Sponsored Content
Sponsored content is material that resembles editorial content but is paid for by a sponsor. It is designed to promote the sponsor’s product or service. Sponsored content provides useful, educational, or entertaining information as a way of favorably influencing the perception of the sponsor brand.
Example of Sponsored Content at Dering Hall
APPROACH
Companies can use sponsored content to alter perceptions about the breadth of its product range, the quality and inspiration of its designs, how customers use the product, or how it engages with its market. The point is generally to enhance the understanding of the brand.
WHAT SPONSORED CONTENT IS NOT
Advertorial: Advertising placements that incorporate editorialized messages produced by the advertiser. By contrast, sponsored content (done well) is true editorial material seamlessly produced by the publication with input from the brand.
Example of Sponsored Content at Dering Hall
Content Marketing: Marketing materials produced and distributed on their own, without the skills, time or distribution platform of a publisher. Sponsored content, by contrast, is produced by a publisher in a form consistent with the publisher’s other content, with input from the brand.

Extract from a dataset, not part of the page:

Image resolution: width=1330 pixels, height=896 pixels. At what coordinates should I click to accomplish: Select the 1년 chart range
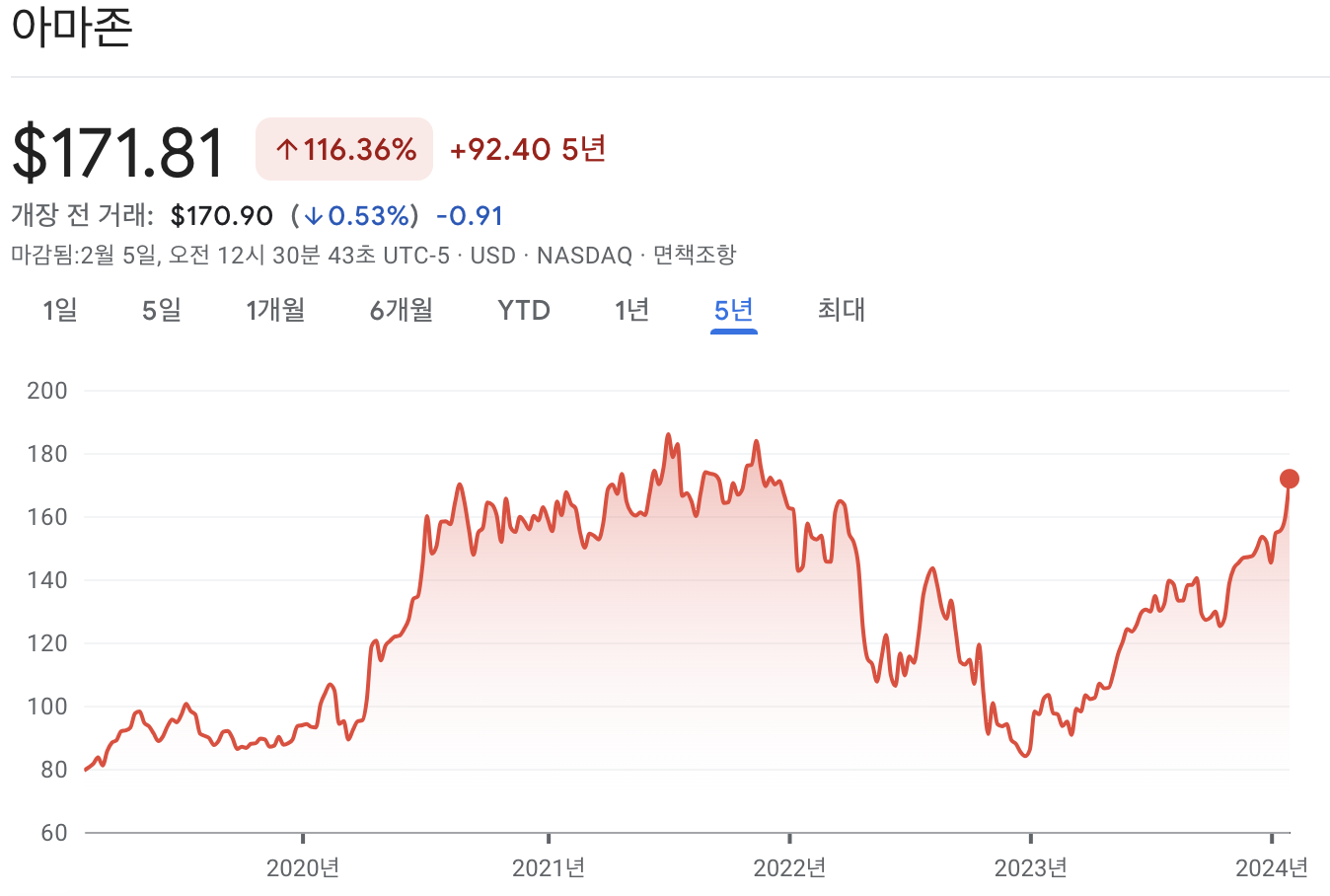pyautogui.click(x=632, y=310)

Press Releases: Announcements that are important to the brand, which may or may not be considered important by the public. Sponsored content (done well) puts the readers’ interests first and seeks to be useful, entertaining and authentic. Often, it is not explicitly about the brand at all, but about a subject that intersects with the brand and is not explicitly promotional.
Native Advertising: Ads that mirror the environment they appear in are often called native ads. Google search ads and in-feed Facebook ads are the most ubiquitous type of native advertising. Sponsored content is a type of native advertising and appears as in-depth, rich features that appear on sites and social platforms of online publications and social platforms.